Portici, accuse e polemiche tra maggioranza e opposizione. Cuomo resta ben saldo al timone

Portici. “Cambiando l’ordine degli addendi il risultato non cambia”. E la proprietà commutativa è forse quella che meglio sintetizza la movimentata settimana appena trascorsa nella maggioranza del sindaco Cuomo. Nonostante il susseguirsi di eventi, dalla nascita del nuovo sodalizio Fimiani-Ruffino-Calise all’abbandono del Pd da parte del consigliere Borrelli passando per la sfiducia e la nuova elezione della Capasso, la maggioranza conserva gli stessi identici numeri. E quindi, nessuna crisi tale da intaccare addirittura gli equilibri iniziali come invece messo nero su bianco, attraverso l’ormai abituale manifesto condiviso dalle opposizioni.

“Il primo eletto del Partito democratico di Portici Davide Borrelli abbandona il gruppo consiliare del Pd e passa al gruppo misto. Il consigliere Ruffino eletto nelle liste del Pd forma il gruppo Portici Unita con altri due consiglieri comunali. Il sindaco – le parole affidate al manifesto – dopo il video nella vasca di Santo Domingo si autosospese dal Pd. Da due anni aspetta invano il momento di cambiare casacca. Non basta a fermare l’emorragia l’imbarco nelle fila del Pd dell’ex socialista Di Bartolomeo . Inizia la resa dei conti nel carrozzone Cuomo: la presidente della commissione consiliare Assetto del territorio è stata sfiduciata dagli stessi consiglieri comunali di maggioranza. Niente politica, nessuna idea di città, a Portici è in scena il Game of Thrones dei poveri alla corte del vecchio Re”.

Una lettura dei fatti a dir poco drammatica quella dell’opposizione. Ma quanto c’è di concreto in questa accurata analisi politica? A giudicare dai fatti, forse la vena negativa ha preso il sopravvento. Ma andiamo con ordine. Il consigliere Borrelli ha effettivamente deciso di congedarsi dal Pd, restando comunque fedele al primo cittadino. E se la matematica non è un’opinione, per uno che esce, Borrelli, con l’altro che entra, Di Bartolomeo, la perdita è pari allo zero. Affaire Ruffino: il consigliere che fino a qualche mese fa pareva ben poco empatico verso il sindaco, ha invece scelto di rientrare in maggioranza, suggellando il suo ritorno col neonato gruppo Portici Unita.
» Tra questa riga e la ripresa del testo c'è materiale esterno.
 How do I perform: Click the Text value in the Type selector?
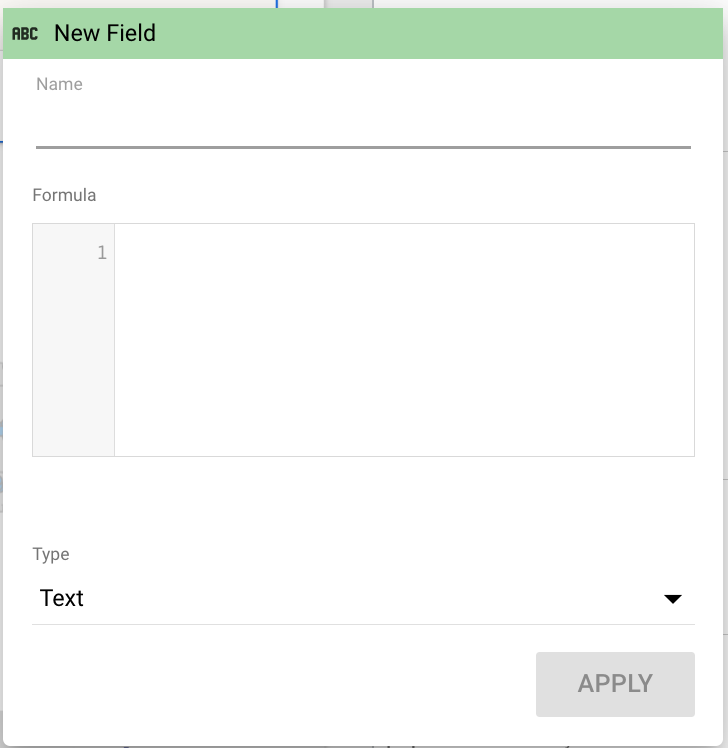click(62, 599)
Discorso a parte merita invece la consigliera Capasso. Sfiduciata come presidente di una commissione è stata eletta dopo qualche giorno nuovamente presidente della stessa commissione. Insomma, come si suol dire: nulla si crea, nulla si distrugge, tutto si trasforma. Della smania del sindaco Cuomo di cambiare casacca poi, addirittura da due anni a questa parte – data a cui risale il famigerato augurio in piscina – si aspettano ancora segnali tangibili.

Al momento, non sembra essere pervenuta alcuna manifestazione concreta di insofferenza. Anzi, stando a quanto trapelato nel corso dei mesi, sul caso “Santo Domingo” sarebbero arrivate puntuali all’epoca anche le scuse dai vertici del Pd per l’attacco inopportuno che fece letteralmente infuriare il senatore Cuomo. Non è del resto un segreto nemmeno il buon rapporto che tutt’ora lega il sindaco al Partito democratico, anche attraverso l’amicizia col segretario Sarracino.